Over the weekend I spent time in Myrtle Beach with two of my oldest, dearest friends and their children. We drank frozen cocktails by the pool and enjoyed each other's company after not having it for a few years - that is, until this obnoxious deejay started playing club music and telling everyone to get up and dance. I happened to raise myself from my beach chair at that moment to collect napkins from the pool bar after Haylee, their almost-six-year-old, spilled strawberry drink everywhere.
"Are you about to get out there and dance?" teased my friend when he saw me standing up.
"No," I replied, with more than a gentle curl of my lip.
"Are you old now?" he asked.
"Yes," I said, without missing a beat.
Then, yesterday I was wasting time on the Internet when I saw that NPR wanted to know "how readers' tastes in music had changed since they aged." Had they simply turned the volume knob, or something more drastic, like changing from psychedelic rock to Kenny G? Now, I know I'm not quite old enough (I don't think) to have changed my taste in tunes yet and I know NPR wasn't talking to my age group. But it's still interesting, especially because my own mother still listens to all the ribcage-rattling rock n roll she can -- and brags her taste hasn't changed at all. Still, the fact that she's noted herself how her taste hasn't changed means most people in her age group do tone it down.
What are the expectations when it comes to adult behavior? I ask myself this quite a bit. I don't have a husband (or even a boyfriend or even a plus-one at the moment) nor do I have children, but i still suspect that people are expected to act a certain way and hold certain tastes after ...30? Would Kevin and Natalie have wrinkled their brows at me if I had ordered a shot of liquor in midday, jumped up on my lounge chair and shaken my ass like I was 19 years old? Probably.
Some changes, you aren't even conscious of. For example, I hated being around small children when I was 18, 19 years old. An old friend I had in college was the mother of a toddler at the time and I was a notoriously terrible, impatient babysitter. Nowadays, I love my friends' children, and they love me back. Is this a result of age?

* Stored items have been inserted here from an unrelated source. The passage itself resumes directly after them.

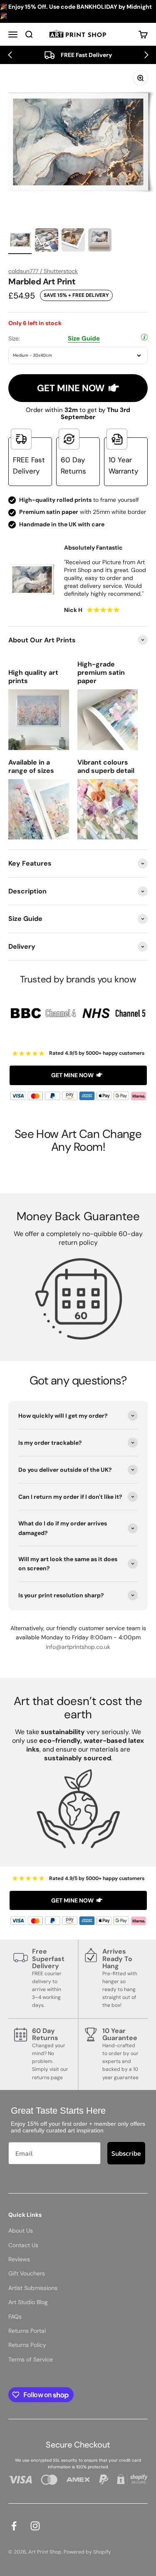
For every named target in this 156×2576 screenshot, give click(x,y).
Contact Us (23, 2245)
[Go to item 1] (20, 241)
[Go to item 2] (46, 241)
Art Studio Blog (28, 2302)
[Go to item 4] (99, 241)
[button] (9, 55)
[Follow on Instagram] (35, 2526)
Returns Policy (27, 2345)
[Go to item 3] (73, 241)
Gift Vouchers (26, 2273)
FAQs (15, 2316)
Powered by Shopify (87, 2552)
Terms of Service (30, 2359)
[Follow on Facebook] (14, 2526)
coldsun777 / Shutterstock (43, 271)
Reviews (19, 2259)
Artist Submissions (32, 2288)
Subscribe (126, 2153)
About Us (20, 2230)
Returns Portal (27, 2330)
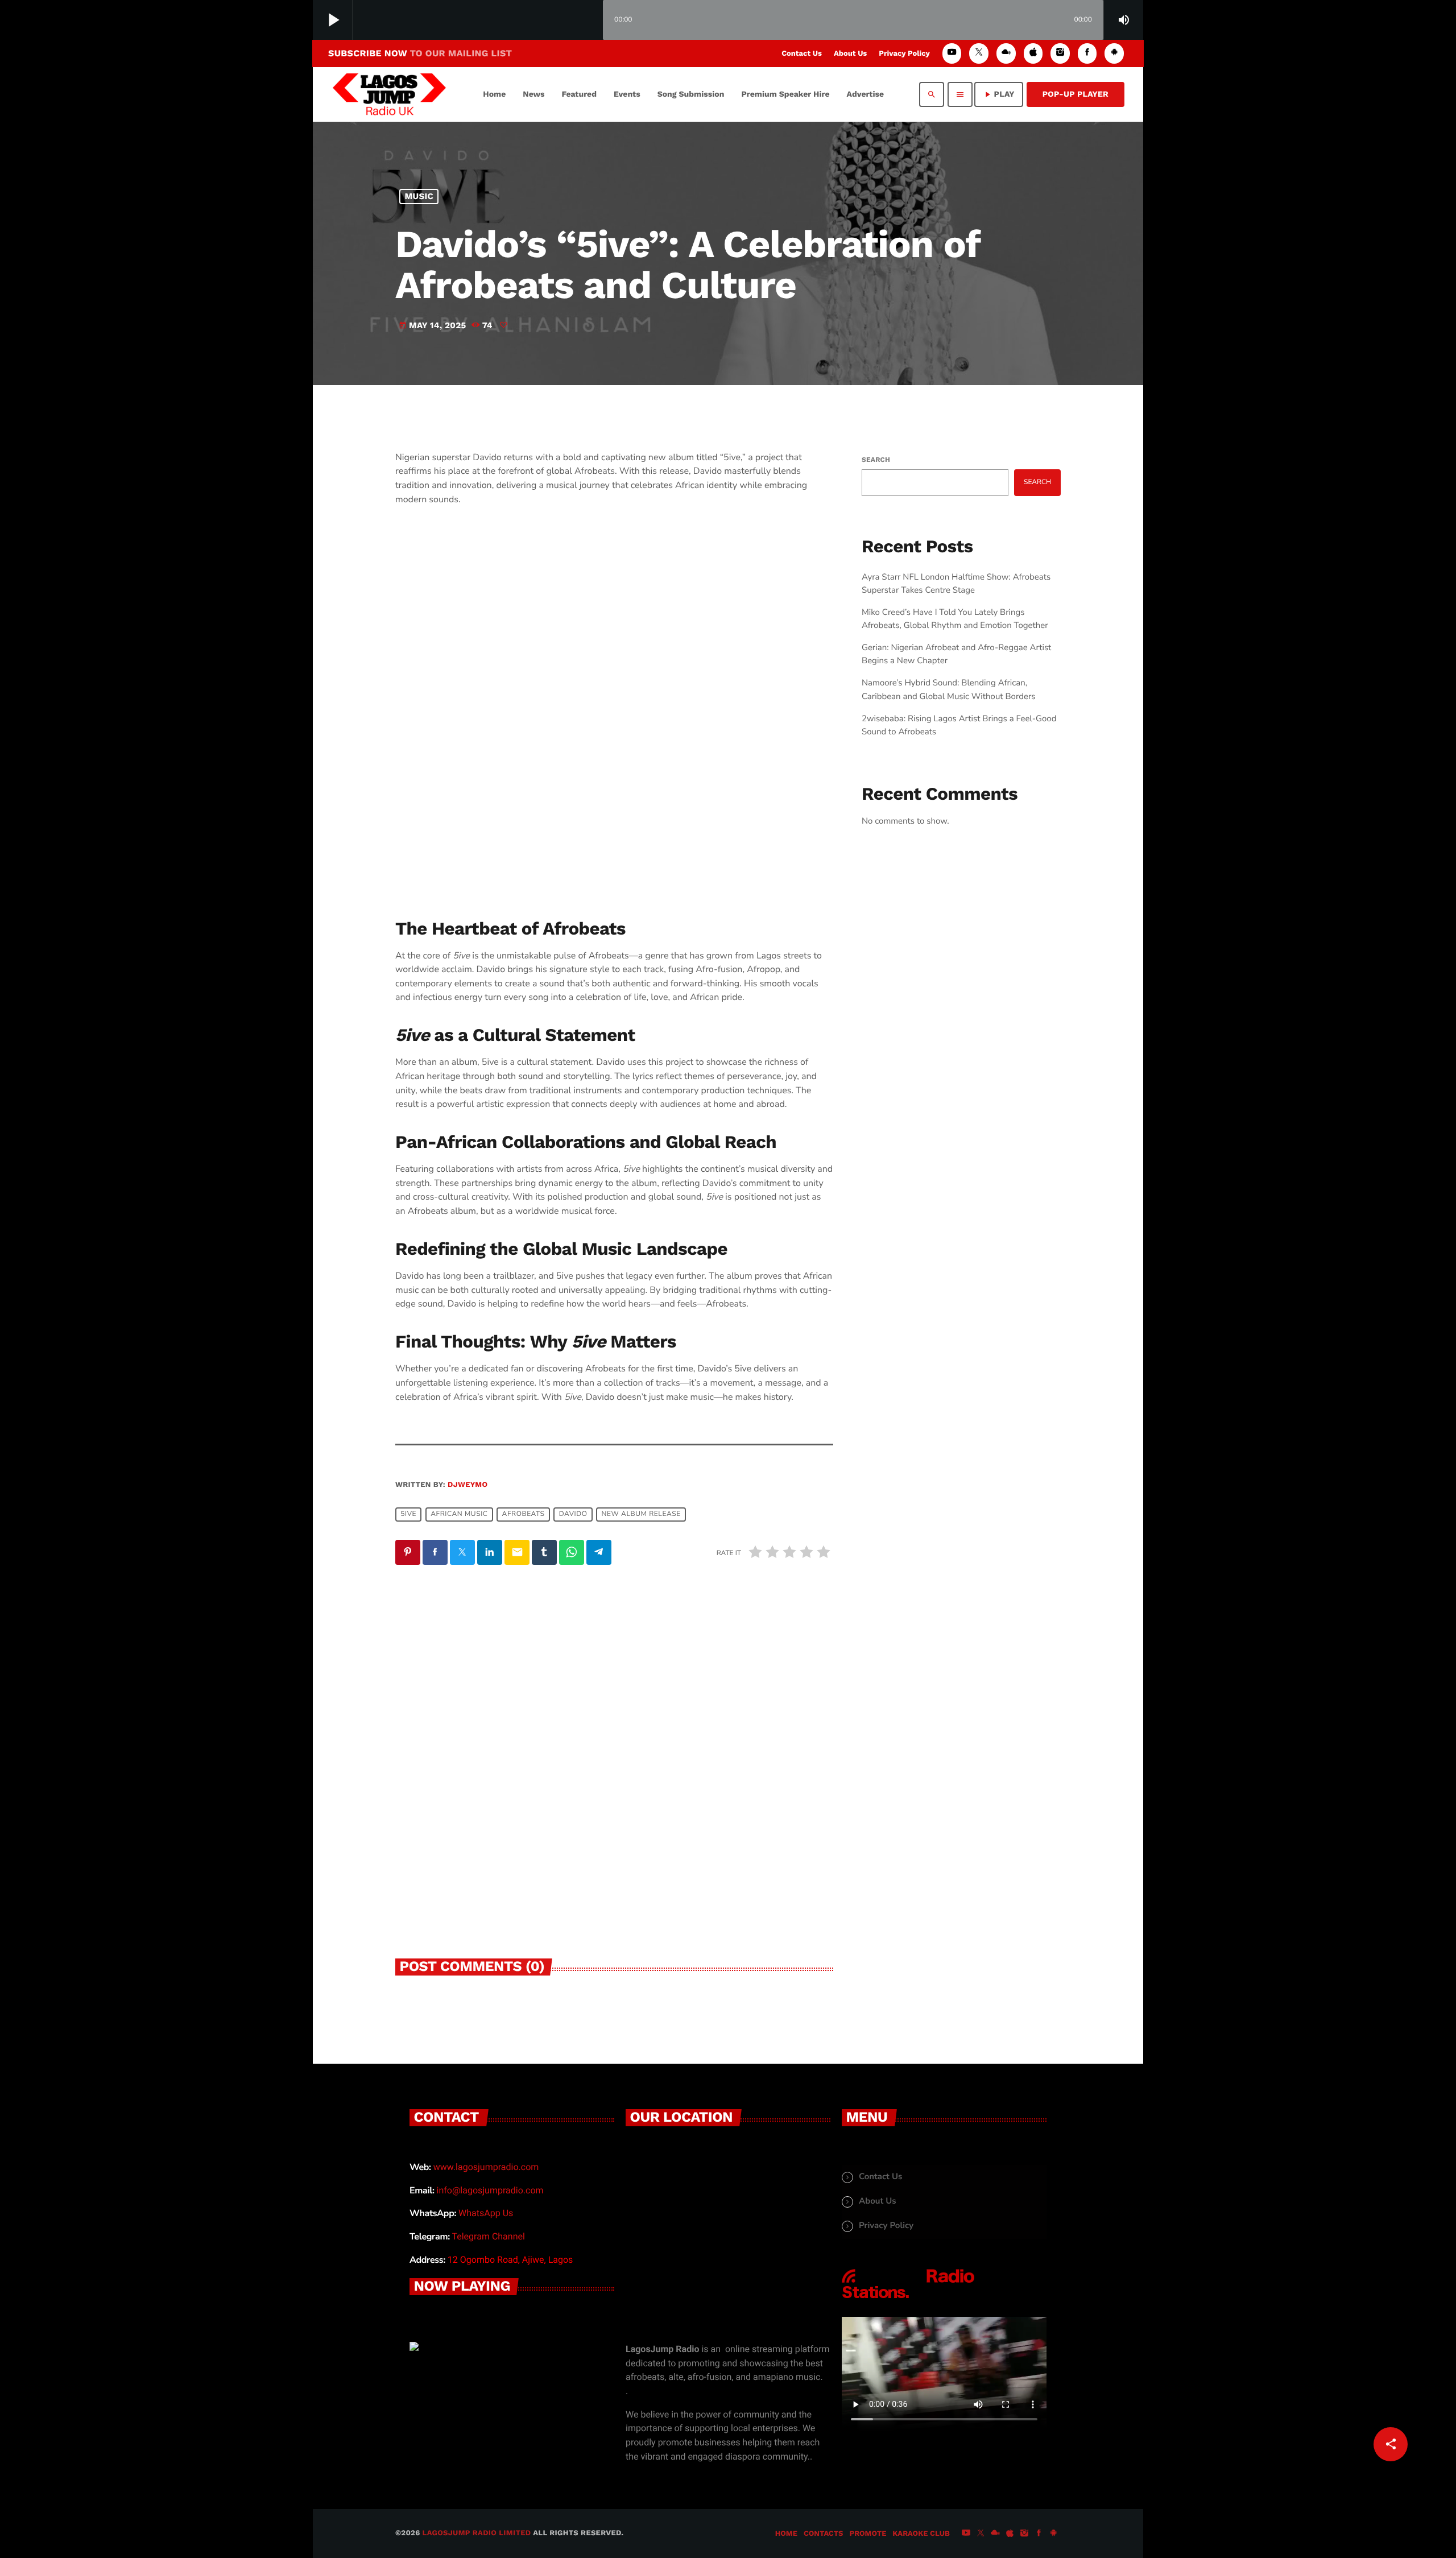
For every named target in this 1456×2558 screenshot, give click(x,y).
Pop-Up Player (1075, 94)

What if I still hated children -- would that be a sign I wasn't maturing properly?
Normally, when I write a blog post, I have some neat little way to tie it up at the end. But this question hasn't been fully answered for me. I wrote in my journal (the private one, on paper) yesterday that "as I get older, my place in the world seems to get smaller and triumphs seem to get smaller because I'm pickier about them."
Perhaps this process of "weeding the garden" to create the adult life we personally want is a lengthier process than I imagined. So far, I know that I won't be making a scene in my swimsuit by the pool. But as for loving a good guitar riff, I'll take my mother's cue and blare it in my car. I'm working on a lot of the other stuff, but that's a good start, right?